Scan the records below for the line with "You are a computer-use" and the line with "Task: Enable the Show Answer checkbox", and retype that range exactly, both ends included, pictures excepted.

» Data to use:
******************************

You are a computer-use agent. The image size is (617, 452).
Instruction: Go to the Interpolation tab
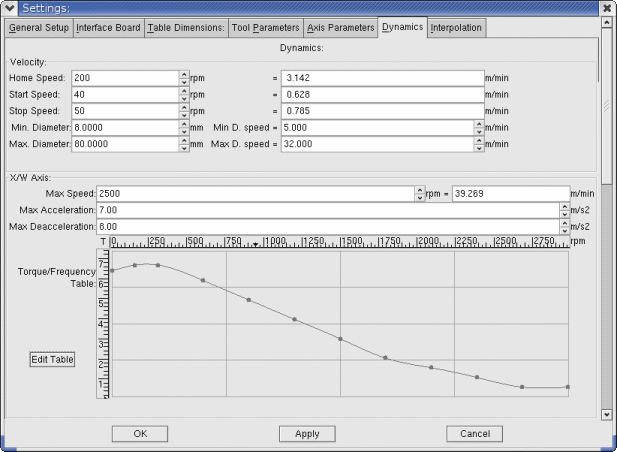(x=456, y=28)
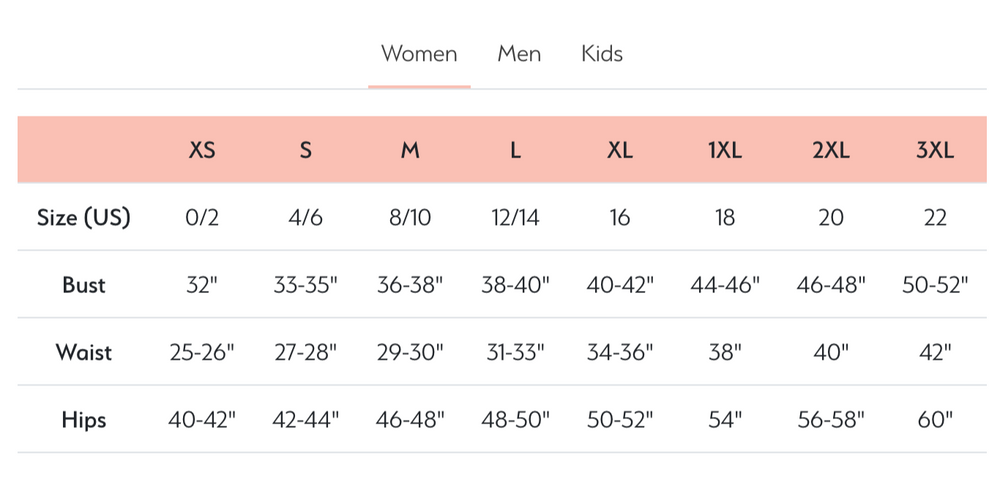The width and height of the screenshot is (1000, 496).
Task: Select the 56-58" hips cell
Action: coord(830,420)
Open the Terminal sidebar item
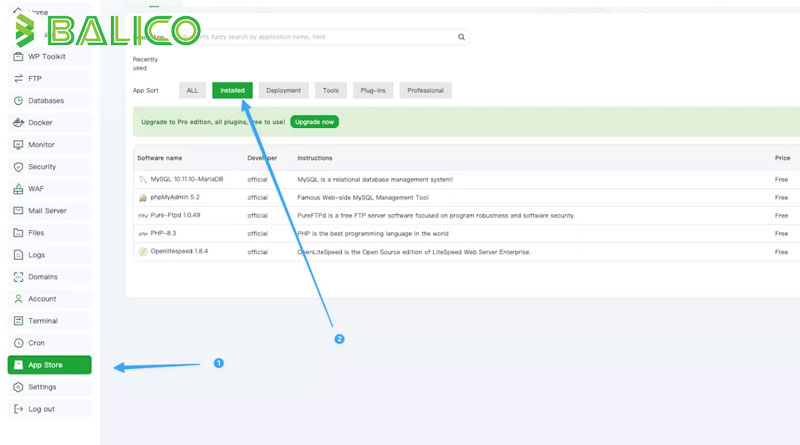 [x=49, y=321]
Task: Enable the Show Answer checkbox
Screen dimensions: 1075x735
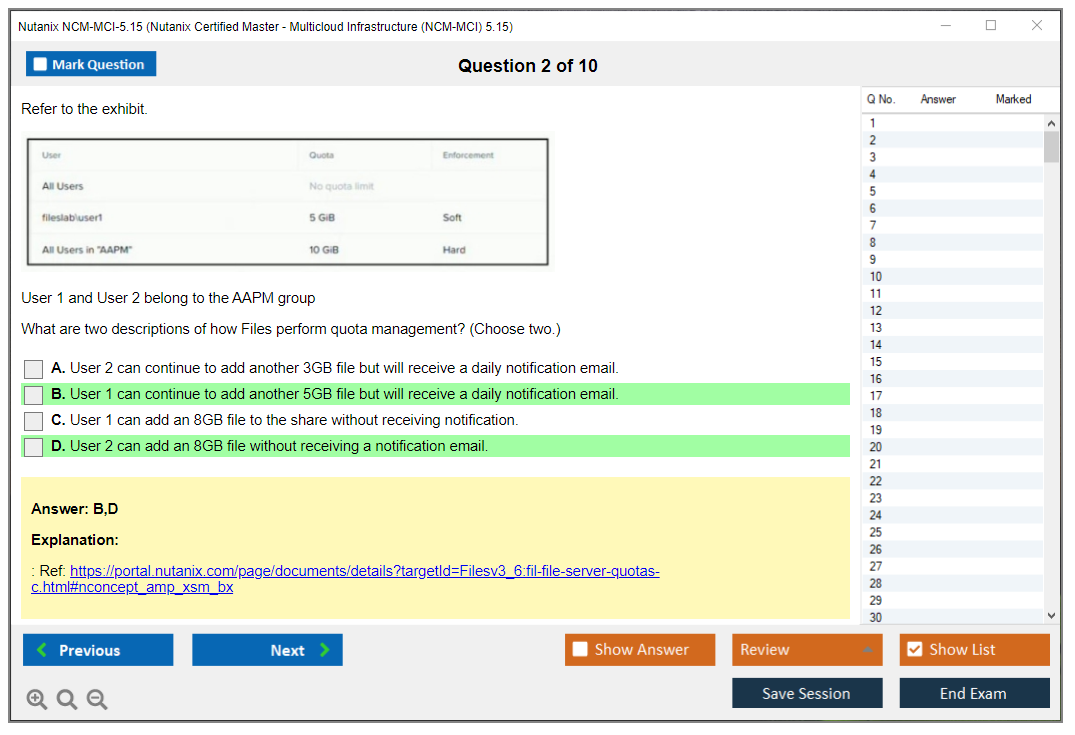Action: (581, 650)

******************************

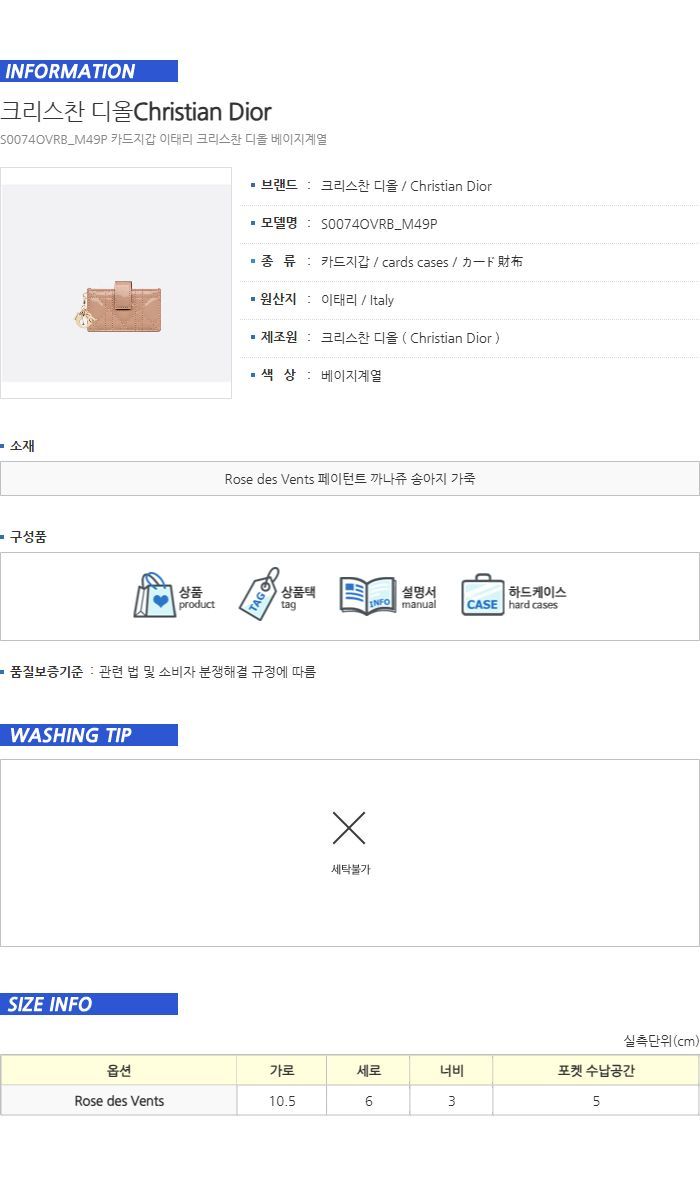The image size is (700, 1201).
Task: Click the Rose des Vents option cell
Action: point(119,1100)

******************************

» Result:
You are a computer-use agent. The image size is (617, 452).
Instruction: Go to the Interpolation tab
(x=456, y=28)
The width and height of the screenshot is (1000, 496).
Task: Select the 56-58" hips cell
Action: coord(830,420)
Open the Terminal sidebar item
 [x=49, y=321]
Task: Enable the Show Answer checkbox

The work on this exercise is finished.